We keep secrets too. We read the texts that describe the work of Jesus, often repeating the same misunderstandings and committing the same gaffes as the Twelve. We too want an all-powerful Jesus, magnificent in His glory who delivers us from the uncomfortable realities of telling the Kingdom story in a fallen, uncomprehending world. We want to have our enemies conquered, our comforts restored, our feelings salved, and our desires granted. The heart of Mark’s Gospel is not a “Messianic Secret” but an old, rugged cross. One for Jesus. One for each of us. We wish it were otherwise but “them’s the facts.”
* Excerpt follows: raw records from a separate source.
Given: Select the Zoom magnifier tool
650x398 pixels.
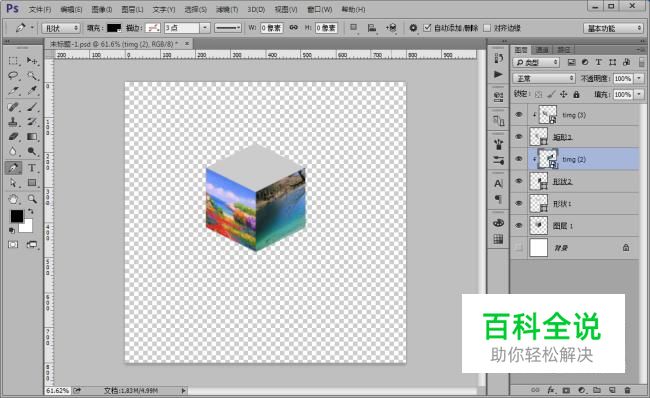Looking at the screenshot, I should (x=32, y=199).
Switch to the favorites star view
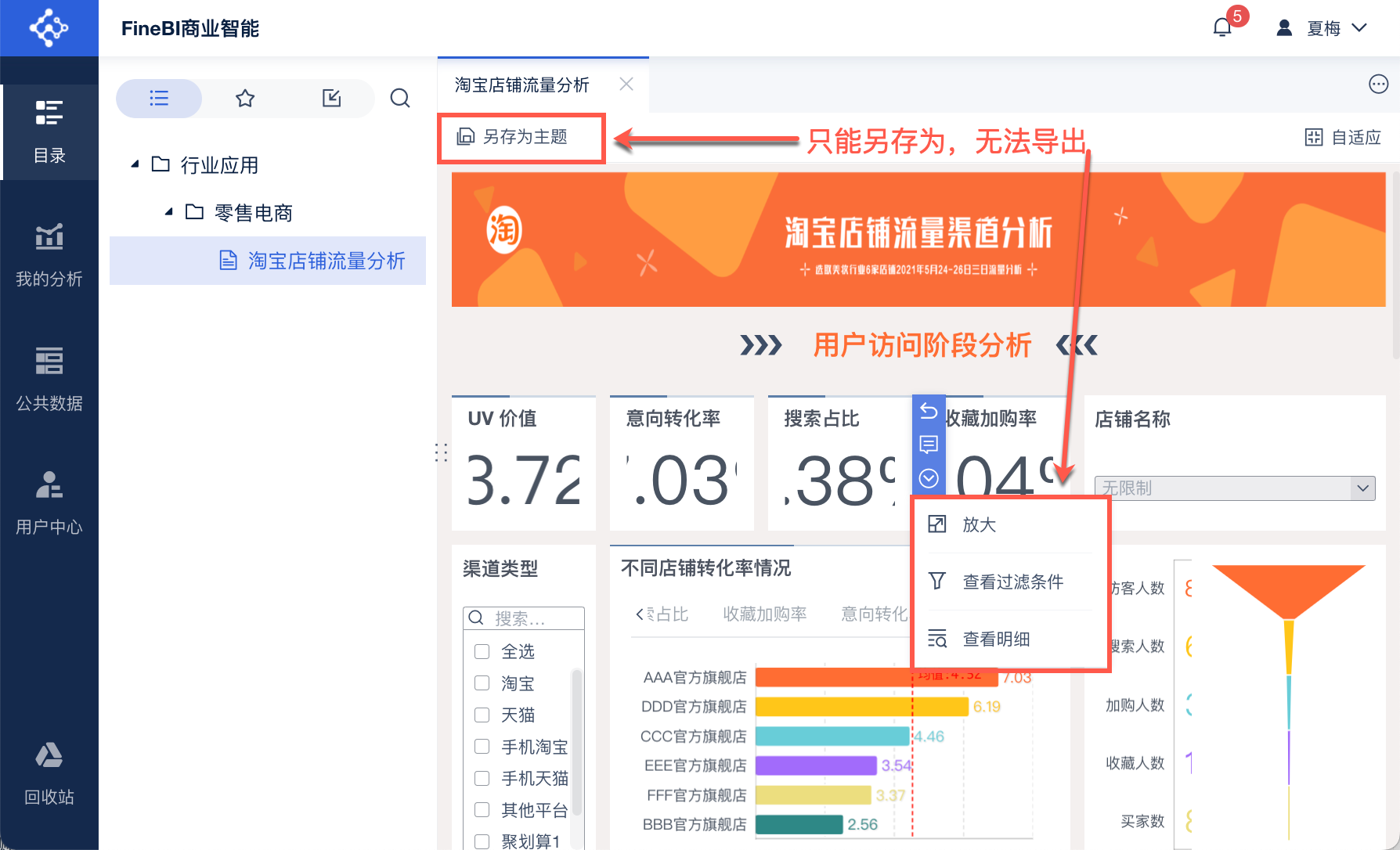 coord(245,99)
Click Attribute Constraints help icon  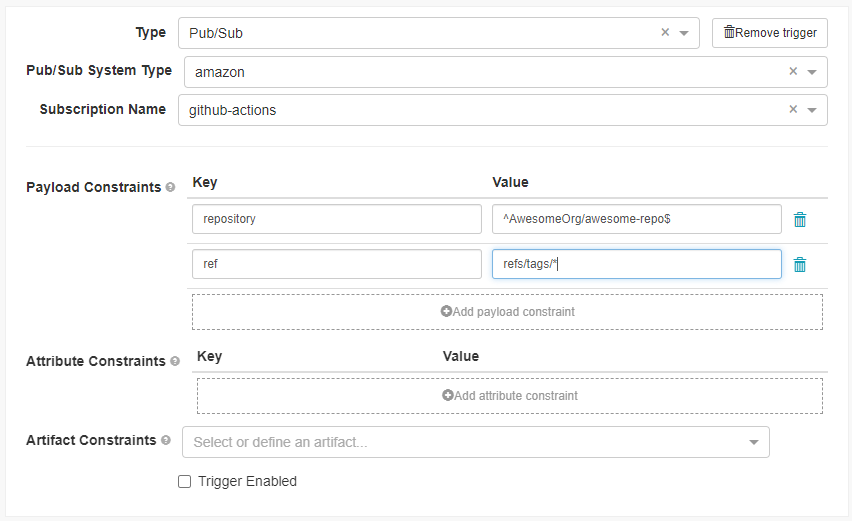click(175, 362)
I have simplified the technical arguments surrounding the Messianic Secret, which after more than a century is still around in many different guises. I wanted to discuss it while neither minimizing nor emphasizing Wrede’s old theory. Ultimately, I think that this, like so many critical theories, is not an orderly search for truth but a flight from the requirements of faith, at best it is a red herring to be quickly disposed of during one’s study. The gambit is not intellectual but spiritual. If Mark was deceptive, and Jesus was not Christ, then obedience is optional! So, the real secret is not what Jesus claimed, nor what Mark wrote, but what I choose to believe and obey. The secret we all hold, and all must conquer is the secret fear of the reality of the cross which awaits all who would follow Christ.